If you are not familiar with his story it goes something like this. In 1996, Armstrong announced he had been diagnosed with testicular cancer. The cancer spread to his lungs and brain. The diagnosis left little room for hope, but Armstrong fought. He beat cancer. He returned to racing and won the Tour de France a record seven times. He used the notoriety gained from his wins to start the Livestrong Foundation and helped raise nearly 500 million dollars for cancer research.
But while he was winning races and raising money, there were whispers of cheating. He denied the allegations vigorously. Teammates, employees and close friends outed his PED (Performance Enhancing Drug) use, and he fought back. He and his associates bullied, ridiculed, slandered and in some cases ruined the financial lives of those who had the courage to speak up. (Here is an interesting read detailing a few of his tactics.)
Now Armstrong has apologized. I wonder if he will point to the genuine good done by the Livestrong Foundation as an excuse for his behavior. This raises a question; do the ends justify the means? Many have benefited from the Foundation in their fights against cancer. Does it matter that its founder was a cheater? Does it matter that he used his incredible influence to attack and destroy those who told the truth? It absolutely matters.

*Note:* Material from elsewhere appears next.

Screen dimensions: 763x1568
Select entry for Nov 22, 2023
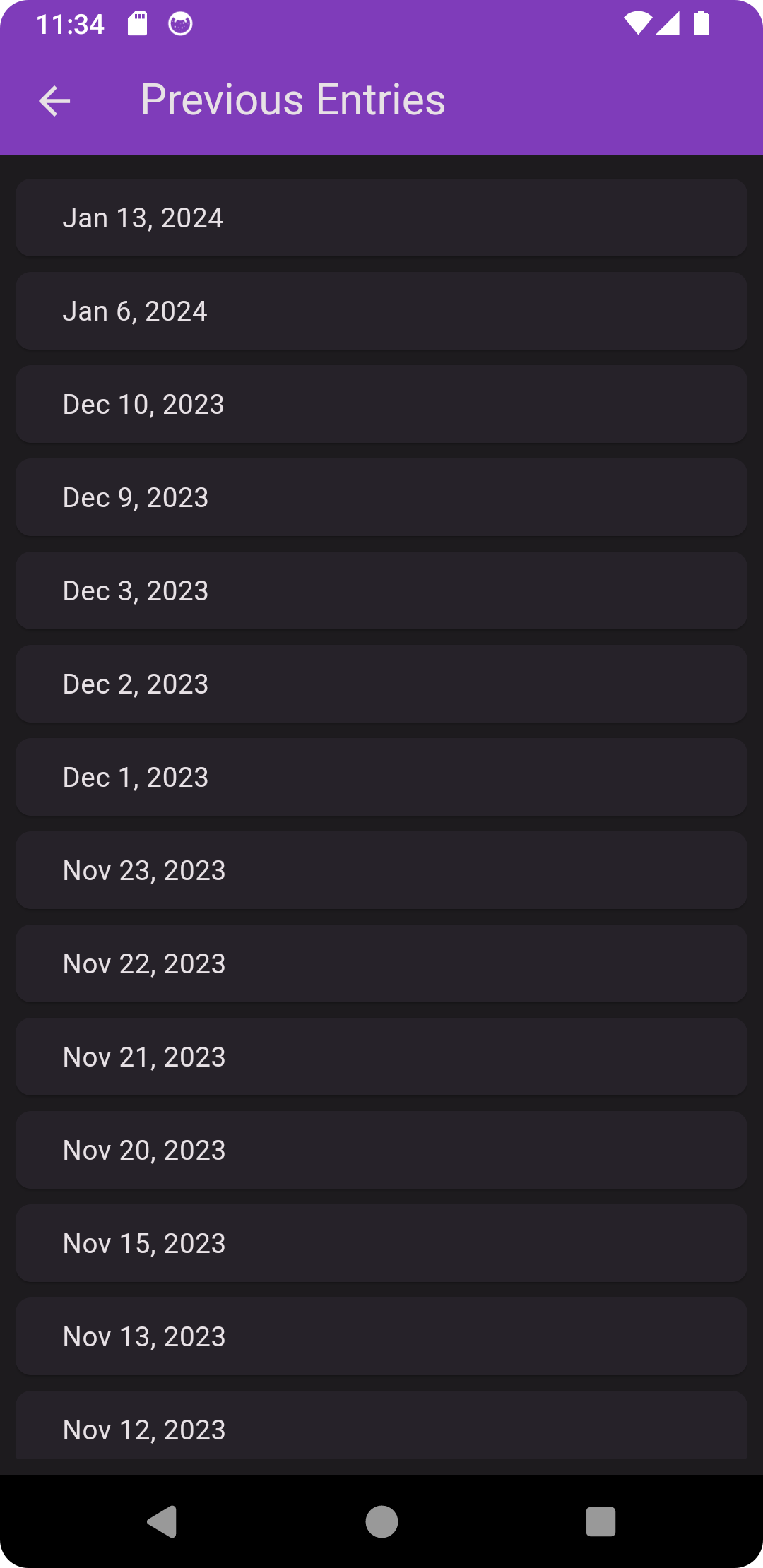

The ends do not justify the means, because the end cannot be separated from the means. From God’s perspective, the end is not what we do. The end is who we are. God is far less concerned with what we do than with who we are becoming. Forgive me in advance for this overstatement. God doesn’t care that Lance Armstrong helped to raise $500 million for cancer research. God cares about the person Lance Armstrong is becoming. The same is true of us. God cares far less about what you do than who you are becoming. The journey matters.

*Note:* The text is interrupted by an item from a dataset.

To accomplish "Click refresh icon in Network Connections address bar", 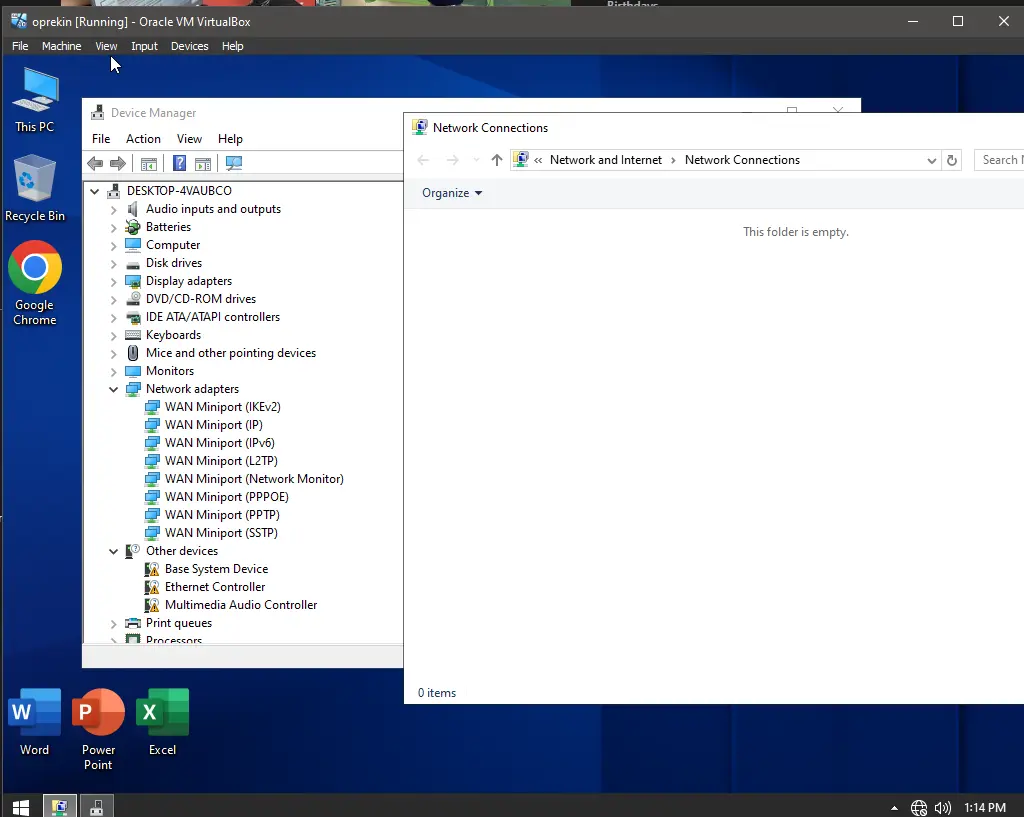I will point(952,160).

Who we are is not determined by what we do, it is determined by how we do it. Or to put it another way what we do flows from who we are and how we do things is a window into who we are. Not only do the ends not justify the means, it turns out the means are more important than the ends.
This doesn’t undo the invaluable benefit many have received from the Livestrong Foundation. It simply means we serve an amazing God. Our God is so incredible that he can bring good out of even the most dire and despicable situations. And that should give all of us, including those of us who have lied, cheated and bullied, great comfort.